Die Abwehr-Zentrale: HLA, Entzündungen und Autoimmunität
Ein starkes Immunsystem ist unser wichtigster Schutzschild. Doch es ist ein zweischneidiges Schwert: Reagiert es zu schwach, werden wir krank. Reagiert es zu stark oder falsch, greift es den eigenen Körper an (Autoimmunität). Diese Feinjustierung ist tief in unserer DNA verankert.

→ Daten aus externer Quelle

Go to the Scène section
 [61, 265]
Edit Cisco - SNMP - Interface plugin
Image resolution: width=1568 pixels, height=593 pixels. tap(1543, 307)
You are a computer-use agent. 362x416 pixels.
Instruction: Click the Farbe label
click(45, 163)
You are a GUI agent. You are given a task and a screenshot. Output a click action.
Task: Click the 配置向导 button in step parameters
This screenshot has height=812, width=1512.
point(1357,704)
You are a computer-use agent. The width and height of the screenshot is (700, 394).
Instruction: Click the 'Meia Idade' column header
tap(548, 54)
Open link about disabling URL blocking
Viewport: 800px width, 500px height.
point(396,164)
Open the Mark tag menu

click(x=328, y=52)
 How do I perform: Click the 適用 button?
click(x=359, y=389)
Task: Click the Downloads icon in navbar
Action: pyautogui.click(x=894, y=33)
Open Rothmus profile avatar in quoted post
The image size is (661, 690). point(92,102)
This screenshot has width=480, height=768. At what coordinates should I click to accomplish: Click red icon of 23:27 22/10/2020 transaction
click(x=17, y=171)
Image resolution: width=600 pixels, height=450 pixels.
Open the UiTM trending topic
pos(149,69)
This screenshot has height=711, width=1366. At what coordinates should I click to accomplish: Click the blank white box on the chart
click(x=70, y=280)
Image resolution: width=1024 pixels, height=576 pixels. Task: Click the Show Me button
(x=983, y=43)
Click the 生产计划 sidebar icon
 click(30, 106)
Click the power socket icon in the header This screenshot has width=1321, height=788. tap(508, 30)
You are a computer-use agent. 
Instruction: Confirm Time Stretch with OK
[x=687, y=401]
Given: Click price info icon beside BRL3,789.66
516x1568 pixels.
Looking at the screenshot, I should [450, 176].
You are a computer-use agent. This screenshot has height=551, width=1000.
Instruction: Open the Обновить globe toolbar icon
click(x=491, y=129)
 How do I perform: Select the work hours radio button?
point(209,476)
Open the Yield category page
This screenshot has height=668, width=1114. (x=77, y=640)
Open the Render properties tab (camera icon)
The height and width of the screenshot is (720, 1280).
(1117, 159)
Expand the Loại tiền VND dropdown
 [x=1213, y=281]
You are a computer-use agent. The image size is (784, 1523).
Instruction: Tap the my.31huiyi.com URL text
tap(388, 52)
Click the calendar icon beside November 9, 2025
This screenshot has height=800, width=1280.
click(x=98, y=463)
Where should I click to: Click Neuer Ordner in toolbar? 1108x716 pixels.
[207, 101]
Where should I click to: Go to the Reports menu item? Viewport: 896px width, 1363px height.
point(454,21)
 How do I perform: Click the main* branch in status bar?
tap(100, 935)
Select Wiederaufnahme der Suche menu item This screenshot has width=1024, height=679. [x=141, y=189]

Freund oder Feind? Das HLA-System
Die Gene des HLA-Komplexes (Human Leukocyte Antigen) sind wie der Ausweis-Kontrolleur des Körpers. Sie präsentieren Bruchstücke von Viren (oder Gluten) den Abwehrzellen. Bestimmte Varianten wie HLA-DQ2/DQ8 sind berüchtigt: Sie "erkennen" Gluten fälschlicherweise als gefährlich und lösen so Zöliakie aus.
Silent Inflammation
Andere Gene wie IL6 (Interleukin-6) oder TNF steuern die Intensität von Entzündungen. Manche Menschen sind genetisch "pro-inflammatorisch" eingestellt. Sie neigen zu dauerhaften, unterschwelligen Entzündungen ("Silent Inflammation"), die langfristig Gefäße schädigen und chronische Krankheiten begünstigen können. Hier ist ein entzündungshemmender Lebensstil (Omega-3, wenig Zucker) besonders wichtig.